Schoenberner, Gerhard: Joseph Wulf. Aufklärer über den NS-Staat – Berlin: Hentrich & Hentrich, 2006. – 61 S.: Abb. (Jüdische Miniaturen ; 39)
ISBN 978-3-938485-18-7 : € 5,90 (kt.)
An den 100. Geburtstag von Joseph Wulf war im Dezember letzten Jahres zu denken, und aus diesem Anlass entstand auch die Idee zu einer Rezension der bereits 2006 veröffentlichten Jüdischen Miniatur über ihn. Der Autor dieses Porträts ist inzwischen gestorben, auch er selbst war (auf deutscher Seite) einer der engagiertesten Aufklärer über die Verbrechen des NS-Regimes. Schoenberner war schon zu Lebzeiten des 1974 in den Freitod gegangenen Wulf einer seiner wichtigsten Unterstützer und Begleiter, und er setzte das Vorhaben Wulfs, die Ursachen und Gründe für das Morden zu finden und die Erinnerung wachzuhalten, fort. Schoenberners eigene Arbeiten als Filmhistoriker und dokumentarischer Beschreiber der Judenvernichtung waren und sind ein kleiner und schwacher Gegenbeweis gegen Wulfs Befürchtung, seine Arbeit wäre umsonst gewesen, sie würde in der schnell wieder zu Wohlstand gekommenen deutschen Gesellschaft nicht wahrgenommen und er könne nicht verhindern, dass der Völkermord an den Juden verdrängt und vergessen wird.
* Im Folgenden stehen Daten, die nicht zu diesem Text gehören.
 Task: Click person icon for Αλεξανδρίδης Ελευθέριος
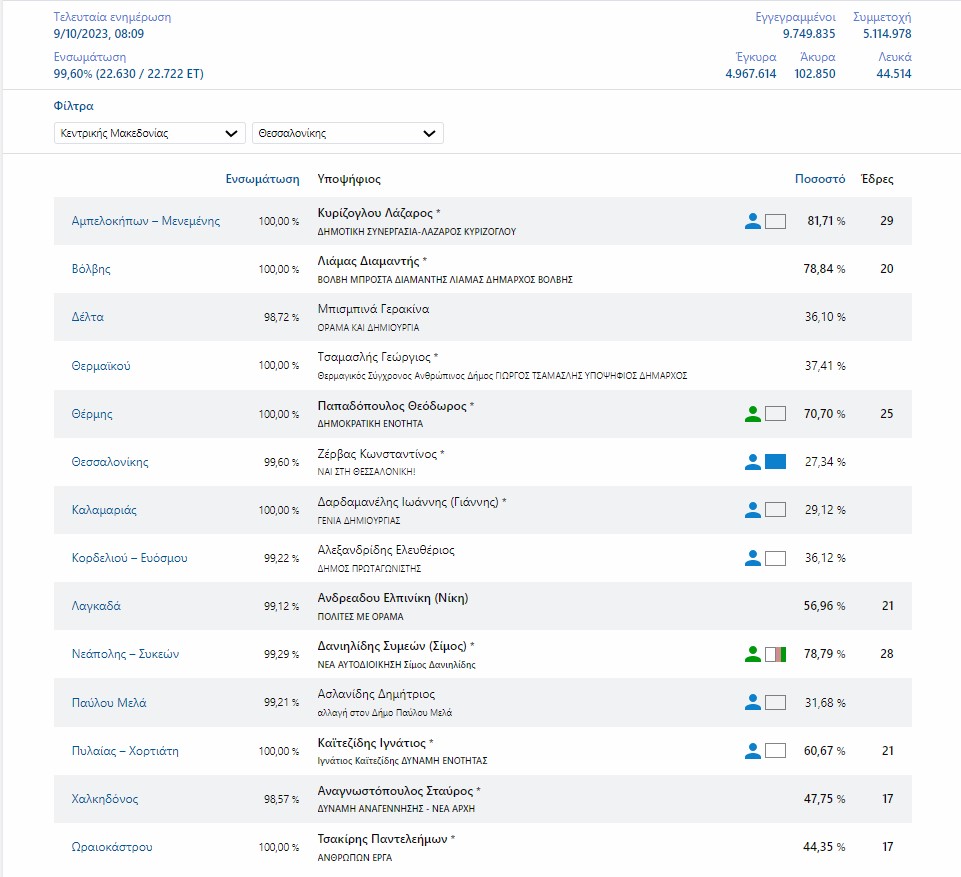coord(753,558)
Darf man heute optimistischer sein? Was die Aufarbeitung der Musik unter der NS-Diktatur betrifft, nur wenig.
Denn es bleibt wahr, was Wulf in der Einleitung zu seiner 1963 zum ersten Mal erschienenen und heute nicht mehr lieferbaren, aber weiterhin grundlegenden Dokumentation über Musik im Dritten Reich schrieb: dass die Bemühungen des nationalsozialistischen Staates dahin gingen, „eine bereits im deutschen Musikleben vorhandene Strömung weiterzuentwickeln. Selbstverständlich verabsolutierte das Dritte Reich diese Strömung.“ Aber: „Auf keinem Gebiet der Künste fanden die spezifischen Mittel der Macht des Dritten Reichs – Expansion und Selbstvergötzung – eine so gute Grundlage, solche Voraussetzungen für die eigenen Auffassungen und überhaupt für die ganze Einstellung vor wie gerade bei der Musik. Hier gab es daher kaum Usurpation. Die Forderungen schienen fast legitim zu sein.“ Wulf verwies energisch auf die Schriften Wagners (nicht nur die zum Judentum in der Musik) und Pfitzners und darauf, dass schon diese beiden deutschen Musiker energisch auf die Vernichtung aller anderen Strömungen, besonders des Jüdischen in der Musik, gedrängt haben. Wulfs Klarsicht ist heute kaum noch etwas hinzuzufügen, außer dass das Kontinuitätsproblem der deutschen Musik, die Verabsolutierung der eigenen Strömung, noch längst nicht überwunden ist. Die bis heute andauernde großzügige Ignoranz der offiziellen deutschen Musikwissenschaft gegenüber Wulfs Enthüllungen ist dafür charakteristisch.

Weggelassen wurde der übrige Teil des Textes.